Texte:
#####
Psychologies : Pourquoi préconisez-vous aux couples de faire le point de temps à autre ?

Robert Neuburger : Lorsque je les rencontre dans un cadre thérapeutique, je constate que, souvent, les problèmes viennent de ce que l’un ou l’autre partenaire, voire les deux, continuent d’avoir un comportement identique par rapport au couple alors qu’ils ont eux-mêmes changé. Il est évident que l’on n’attend pas la même chose du couple à 20 ans, 30 ans, 40 ans… Les évolutions personnelles, mais également contextuelles (les enfants, le travail…) entraînent des crises, au sens positif du terme : le passé est révolu, le futur pas encore né, ce qui fonctionnait au début n’est probablement pas ce qui fonctionnera après. La relation doit changer. Dans quel sens ? À eux d’en décider, mon livre sur le bilan de couple ne le dit pas. Ce n’est pas un manuel qui dit ce que devrait être le couple. Je l’ai davantage conçu comme un outil pour en examiner les rouages à un instant T, observer ce qui va bien, ce qui va moins bien, ce qui peut évoluer.

Vous dites de votre ouvrage qu’il est surtout un moyen pour communiquer mieux…

Robert Neuburger : Oui, parce que, dans les moments de crise, les partenaires s’accordent rarement sur la définition du problème. Ils ont du mal à en saisir les causes, en rejettent fréquemment la faute sur l’autre et n’arrivent pas à en parler sans partir dans des querelles interminables. En séance, beaucoup me disent : « On se dispute pour des queues de cerise. » Car ce qu’ils se reprochent n’a souvent rien à voir avec leurs difficultés réelles. D’où l’importance d’explorer la relation sous des angles variés que l’on néglige ou dont on ignore parfois l’importance.

Quels sont ces angles négligés ?

Robert Neuburger : Pour beaucoup, le couple est avant tout une relation entre deux êtres, un ensemble d’émotions qui nous donnent le sentiment d’exister dans le regard de l’autre. Mais il n’y a pas que cela. C’est aussi une entité que l’on construit ensemble, une institution que j’ai appelée la « maison-couple », fondée sur des valeurs d’entraide, de solidarité, de loyauté. Une enveloppe qui nourrit un besoin fondamental d’appartenance. On a tendance à croire, dans les moments de crise, que c’est l’autre qui ne nous convient plus, que c’est lui qui doit changer. En réalité, ce sont les fondements de la maison-couple qu’il faut réexaminer.

Concrètement, comment utiliser votre livre ?

Robert Neuburger : On peut le lire chacun de son côté, souligner des passages, prendre des notes et se les montrer. On peut se donner des rendez-vous réguliers pour examiner un chapitre après l’autre… Chacun fait comme il veut. Je recommande de parcourir ce bilan tous les trois ans. Pas mal de choses évoluent dans ce laps de temps et nécessitent de procéder à des remaniements, avant que les déceptions et les malentendus s’installent.
#####
Données sources:
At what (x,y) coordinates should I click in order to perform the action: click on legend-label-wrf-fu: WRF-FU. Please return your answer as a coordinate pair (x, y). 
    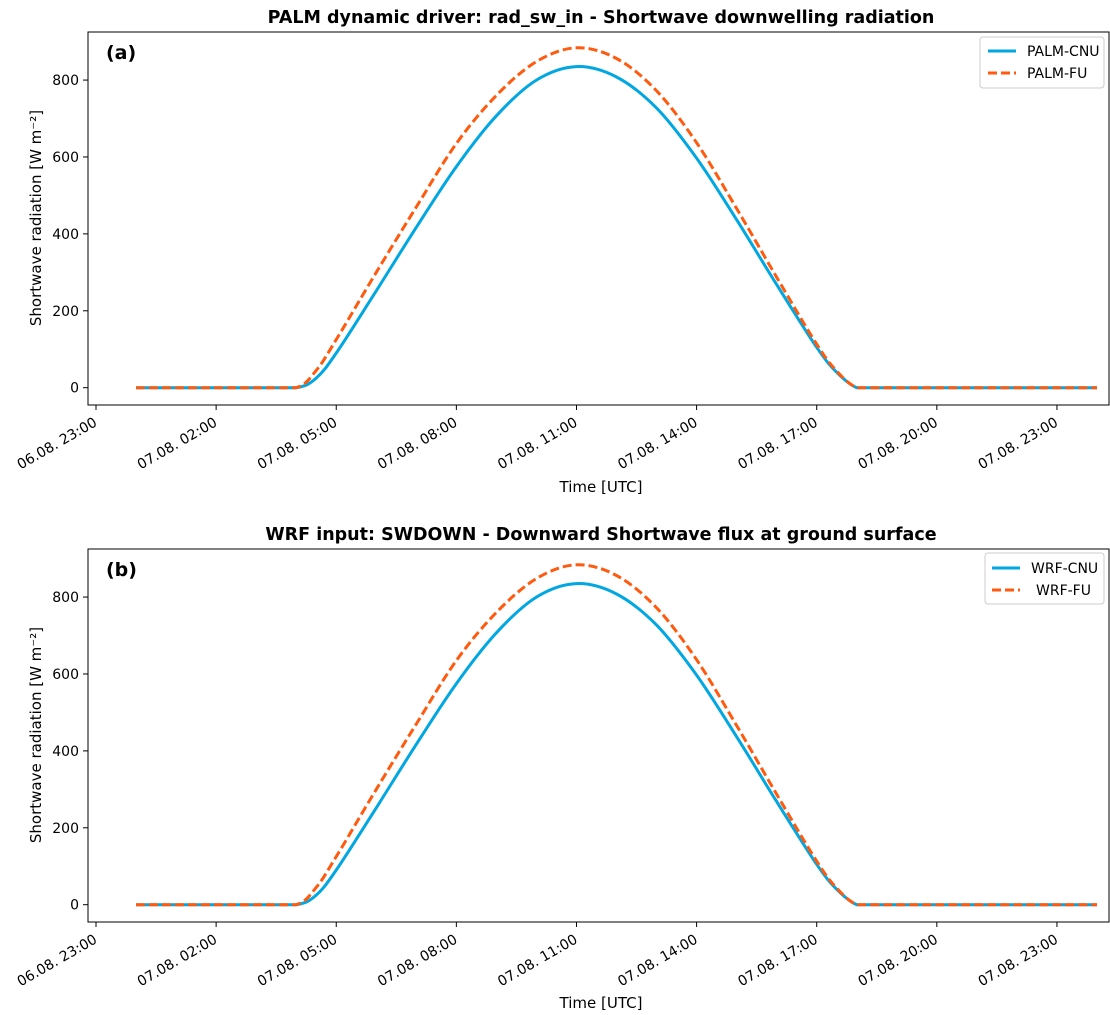
    Looking at the image, I should click on (1064, 591).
#####
Consigne:
Recopiez le passage de l'entretien allant de « Robert Neuburger : Oui, parce » à « ignore parfois l’importance. » en rebaptisant « querelles » en « chamailleries ». Les données sont un matériau distinct, sans lien avec l'entretien.

Solution détaillée:
Robert Neuburger : Oui, parce que, dans les moments de crise, les partenaires s’accordent rarement sur la définition du problème. Ils ont du mal à en saisir les causes, en rejettent fréquemment la faute sur l’autre et n’arrivent pas à en parler sans partir dans des chamailleries interminables. En séance, beaucoup me disent : « On se dispute pour des queues de cerise. » Car ce qu’ils se reprochent n’a souvent rien à voir avec leurs difficultés réelles. D’où l’importance d’explorer la relation sous des angles variés que l’on néglige ou dont on ignore parfois l’importance.